Als das Magazin Forbes ↑ unlängst feststellte, das die Rockmusik 2017 ihre Krone als meistgehörte Musik in den USA an HipHop und R&B verloren hätte, war das Jubelgeschrei in einigen Ecken der Musiklandschaft groß – die Rockmusik sei eben schon lange einfach tot und ohne Relevanz. Ein besonders fieser Artikel erschien z.B. in der ZEIT: „Beef statt Muff. Die Gitarrenmänner ziehen sich zurück: In den USA hat Hip-Hop zum ersten Mal die Rockmusik als meistgehörtes Genre abgelöst. Das ist überaus zeitgemäß“ (ZEIT ONLINE ↑, 30.08.2017).

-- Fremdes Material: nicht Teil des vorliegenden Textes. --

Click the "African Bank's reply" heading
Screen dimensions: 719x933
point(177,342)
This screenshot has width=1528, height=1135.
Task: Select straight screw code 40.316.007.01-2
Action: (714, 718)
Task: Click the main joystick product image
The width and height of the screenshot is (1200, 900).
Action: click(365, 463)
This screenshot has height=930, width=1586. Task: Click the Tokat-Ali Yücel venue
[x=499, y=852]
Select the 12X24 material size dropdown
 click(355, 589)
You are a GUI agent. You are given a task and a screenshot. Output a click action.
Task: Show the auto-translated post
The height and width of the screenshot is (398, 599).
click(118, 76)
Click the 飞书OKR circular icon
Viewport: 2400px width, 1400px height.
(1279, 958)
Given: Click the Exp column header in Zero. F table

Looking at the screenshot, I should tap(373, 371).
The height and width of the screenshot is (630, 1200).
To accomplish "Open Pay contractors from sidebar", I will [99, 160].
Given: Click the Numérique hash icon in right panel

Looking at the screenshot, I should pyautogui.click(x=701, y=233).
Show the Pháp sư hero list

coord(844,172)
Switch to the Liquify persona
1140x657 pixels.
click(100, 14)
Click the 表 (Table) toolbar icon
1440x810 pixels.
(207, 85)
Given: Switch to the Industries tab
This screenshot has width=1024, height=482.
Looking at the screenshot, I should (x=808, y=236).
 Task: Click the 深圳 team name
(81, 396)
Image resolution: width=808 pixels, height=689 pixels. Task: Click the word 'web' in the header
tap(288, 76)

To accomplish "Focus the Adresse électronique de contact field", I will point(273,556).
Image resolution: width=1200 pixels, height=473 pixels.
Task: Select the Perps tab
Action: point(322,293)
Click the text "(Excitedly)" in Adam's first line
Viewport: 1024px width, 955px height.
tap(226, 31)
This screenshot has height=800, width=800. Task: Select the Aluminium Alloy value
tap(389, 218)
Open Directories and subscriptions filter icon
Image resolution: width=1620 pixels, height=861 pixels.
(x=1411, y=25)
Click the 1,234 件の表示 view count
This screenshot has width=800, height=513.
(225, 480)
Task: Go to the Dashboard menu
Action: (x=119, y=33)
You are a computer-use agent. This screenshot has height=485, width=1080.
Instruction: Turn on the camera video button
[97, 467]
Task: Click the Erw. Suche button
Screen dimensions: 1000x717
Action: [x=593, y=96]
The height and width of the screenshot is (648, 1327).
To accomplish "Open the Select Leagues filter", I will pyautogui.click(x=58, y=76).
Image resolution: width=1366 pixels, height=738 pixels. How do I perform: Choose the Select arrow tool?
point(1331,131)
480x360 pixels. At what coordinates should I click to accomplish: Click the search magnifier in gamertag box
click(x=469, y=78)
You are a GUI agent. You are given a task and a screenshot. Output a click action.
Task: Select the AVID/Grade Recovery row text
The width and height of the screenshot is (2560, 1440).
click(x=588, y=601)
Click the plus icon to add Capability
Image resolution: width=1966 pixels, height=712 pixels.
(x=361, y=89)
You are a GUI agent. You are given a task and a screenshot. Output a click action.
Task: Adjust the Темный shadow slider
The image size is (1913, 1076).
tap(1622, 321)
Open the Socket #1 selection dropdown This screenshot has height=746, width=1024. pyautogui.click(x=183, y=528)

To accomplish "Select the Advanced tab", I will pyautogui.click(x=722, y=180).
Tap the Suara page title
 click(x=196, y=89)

Natürlich könnten sich die Fans der Rockmusik in die 1970er Jahre zurückträumen, in der diese Musik noch einen ganz anderen Stellenwert als heute besaß – einfach die alten Platten auflegen und alles ist gut … Nötig ist das aber im Grunde nicht, wie das Magazin Uproxx ↑ in einem schönen Artikel schreibt: „For The Last Time: Rock Is Not Dead, You’re Just Not Paying Attention“ („There have never been more great rock bands. You just have to be willing to go beyond the mainstream“).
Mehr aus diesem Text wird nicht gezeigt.